The remarkable success of the method, particularly given that it operated in a
multiparty environment with roughly 10 parties with realistic chances of
entering parliament (6 of which competed for the third party status, all newly
founded within a year of the elections, with no prior electoral data),
encouraged us to improve it further which is why we tweaked it into the BAFS.
In addition
to our central prediction method we will use a series of benchmarks for comparison with our BAFS method. We
hypothesize (quite modestly) that the BAFS will beat them all.
We will use
the following benchmarks:
Adjusted polling average – we examine all the relevant pollster
companies in the UK given their past performance in predicting the outcomes of
the past two general elections (2015 and 2010), and one recent referendum – the
Scottish independence referendum in 2014. We could go longer back in time and
take into consideration the polls of local elections as well. However, we
believe the more recent elections adequately encapsulate the shift in trend
regarding polling methods in addition to its contemporary downsides. As far as
local elections are concerned, we fear that they tend to be too specific and
that predicting local outcomes and national outcomes are two different things.
More precision on a local level need not translate into more precision on a
national level. Given that the election of our concern is national (the EU
referendum), it makes sense to focus only on the performance of national-level
polls in the past. We are however open to discussion regarding this assumption.
In total we
covered 516 polls from more than 20 different pollsters in the UK across the
selected elections. Each pollster has been ranked according to its precision.
The precision ranking is determined on a time scale (predictions closer to the
election carry a greater weight) and a simple brier score is calculated to
determine the forecasting accuracy of each pollster. Based on this ranking
weights are assigned to all the pollsters. To calculate the final adjusted
polling average we take all available national polls, adjust them according to
timing, their sample size, whether or not they conduct an online or telephone
poll, and their pre-determined ranking weight, and take the average score from
all those weights. We also calculate the probability distribution for our final
adjusted polling average.
Regular polling average – this will be the same as above,
except it won’t be adjusted for any prior bias of the given poll nor will it be
adjusted based on sample size. It is only adjusted based on timing (the more
recent get a greater weight). We look at all the polls done at least two months
before the last poll.
What UK Thinks Poll of polls – this is a poll averaging only the
six most recent polls, done by a non-partisan website What UK Thinks, run by the NatCen
Social Research
agency. The structure of what goes in changes each week as new pollsters share
new polling data. The method is simple averaging (it shows moving averages)

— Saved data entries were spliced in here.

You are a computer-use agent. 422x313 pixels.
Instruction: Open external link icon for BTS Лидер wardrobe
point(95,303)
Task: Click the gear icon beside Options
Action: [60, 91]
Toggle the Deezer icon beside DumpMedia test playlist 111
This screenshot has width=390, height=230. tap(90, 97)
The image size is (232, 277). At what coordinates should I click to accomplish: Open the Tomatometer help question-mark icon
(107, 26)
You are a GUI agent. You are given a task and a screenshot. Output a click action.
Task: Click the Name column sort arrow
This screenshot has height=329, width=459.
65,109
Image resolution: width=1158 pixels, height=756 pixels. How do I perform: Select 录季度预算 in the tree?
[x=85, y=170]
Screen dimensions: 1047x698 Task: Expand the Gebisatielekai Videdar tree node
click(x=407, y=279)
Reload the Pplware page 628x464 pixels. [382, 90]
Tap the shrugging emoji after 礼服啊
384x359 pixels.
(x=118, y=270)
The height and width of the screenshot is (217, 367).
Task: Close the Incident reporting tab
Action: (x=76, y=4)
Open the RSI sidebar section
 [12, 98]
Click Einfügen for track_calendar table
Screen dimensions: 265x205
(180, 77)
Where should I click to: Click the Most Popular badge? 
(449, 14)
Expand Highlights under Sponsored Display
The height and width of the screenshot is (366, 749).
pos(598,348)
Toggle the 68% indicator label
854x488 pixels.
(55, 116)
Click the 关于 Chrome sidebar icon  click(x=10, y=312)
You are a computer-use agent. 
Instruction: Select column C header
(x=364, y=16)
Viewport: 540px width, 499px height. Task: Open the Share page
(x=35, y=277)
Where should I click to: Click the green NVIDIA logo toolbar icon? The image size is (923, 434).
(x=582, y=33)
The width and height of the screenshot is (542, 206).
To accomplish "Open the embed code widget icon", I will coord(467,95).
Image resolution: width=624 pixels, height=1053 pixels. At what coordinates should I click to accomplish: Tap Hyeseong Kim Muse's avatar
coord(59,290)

without weighting anything. Here’s the intuition.
Forecasting polls – these are polls based on asking the people
to estimate how much one choice will get over another. They are different than
regular polls as they don’t ask who you will vote for, but who you think the rest of the country will vote
for. The information for this estimate is also gathered via the What UK Thinks website (see sample questions here, here, here, and here).
Prediction markets – we use a total of seven betting markets. We
use the estimates from PredictIt, PredictWise, Betfair, Pivit, Hypermind, Ig,
and iPredict. They are also distributed on a time scale where recent
predictions are given a greater weight. Each market is also given a weight
based on the volume of trading, so that we can calculate and compare one single
prediction from all the markets (as we do with the polls). The prediction
markets, unlike the regular polls, don’t produce estimates of the total
percentage one option will have over another. They instead offer probabilities
that a given outcome will occur, so the comparison with the BAFS will be done
purely on the basis of the probability distributions of an outcome.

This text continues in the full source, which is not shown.